Io ero probabilmente troppo rigido e ristretto nella mia definizione di ciò che il lavoro del Signore sarebbe dovuto essere. Mi consideravo uno sfaticato se non ero fuori tutto il giorno a bussare alle porte o ad insegnare a coloro che erano veramente interessati. Ma il lavoro del Signore non deve essere duro per considerarsi lavoro. Se oggi fossi un missionario proverei, sotto la guida del mio presidente di missione, a trovare persone alle quali insegnare in modo più creativo.

4. Non permetterei ai rifiuti e ai fallimenti di scoraggiarmi.

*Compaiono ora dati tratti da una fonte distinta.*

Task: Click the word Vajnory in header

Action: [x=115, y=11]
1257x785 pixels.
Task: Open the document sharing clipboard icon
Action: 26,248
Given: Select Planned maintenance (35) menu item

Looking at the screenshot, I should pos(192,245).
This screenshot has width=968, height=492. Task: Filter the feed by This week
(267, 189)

Durante la missione, i rifiuti e i fallimenti facevano parte della nostra quotidianità quanto lo erano mangiare e respirare. Era facile aspettarsi i rifiuti e prevedere che le persone alle quali insegnavamo avrebbero perso interesse nel nostro messaggio. Ma cinque settimane in una particolare città m’insegnarono un’importante lezione. Era una città dove nessuno aveva avuto molto successo. Qualcuno però si era dimenticato di dirlo a me o al mio collega. Facemmo uno splendido lavoro. Lavorammo duramente. Inoltre ci divertimmo molto. Incontrammo tantissime persone interessate al nostro messaggio. Ogni domenica, in quel piccolo rione, avevamo una fiorente classe per gli interessati. I miracoli stavano accadendo nella vita delle persone. Ci sembrò che stessimo solo scalfendo la superficie di questa città d’oro.

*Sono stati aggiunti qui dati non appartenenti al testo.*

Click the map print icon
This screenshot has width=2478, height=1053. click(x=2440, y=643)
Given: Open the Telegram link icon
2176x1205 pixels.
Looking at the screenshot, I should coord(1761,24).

Perché avemmo così tanto successo? Credo che il Signore ci benedì a motivo del nostro atteggiamento. Io e il mio collega amavamo lavorare insieme. Eravamo uniti. Lavorammo duramente. Credevamo onestamente che quella città fosse una miniera d’oro che aspettava soltanto di svelare i propri tesori. L’atteggiamento ha molto a che fare con la fede. Il successo deriva interamente dalla fede. La fede è contagiosa.

Sfortunatamente, capii questa lezione in ritardo. Avevo mancato di capire il rapporto esistente tra i frutti del nostro lavoro ed il modo di lavorare. Di conseguenza, non fui in grado di applicare con successo questi principi nei miei due incarichi successivi.

Probabilmente, ci sono molte altre cose che farei diversamente se avessi la possibilità di svolgere di nuovo una missione, ma queste quattro sono ben chiare nella mia mente. Se analizzate attentamente queste idee, noterete che esse fanno parte delle qualifiche che il Signore ha evidenziato per i Suoi servitori. «E la fede, la speranza, la carità e l’amore, con occhio rivolto unicamente alla gloria di Dio, lo qualificano per l’opera. Ricordate la fede, la virtù, la conoscenza, la temperanza, la pazienza, la gentilezza fraterna, la pietà, la carità, l’umiltà e la diligenza» (DeA 4:5–6).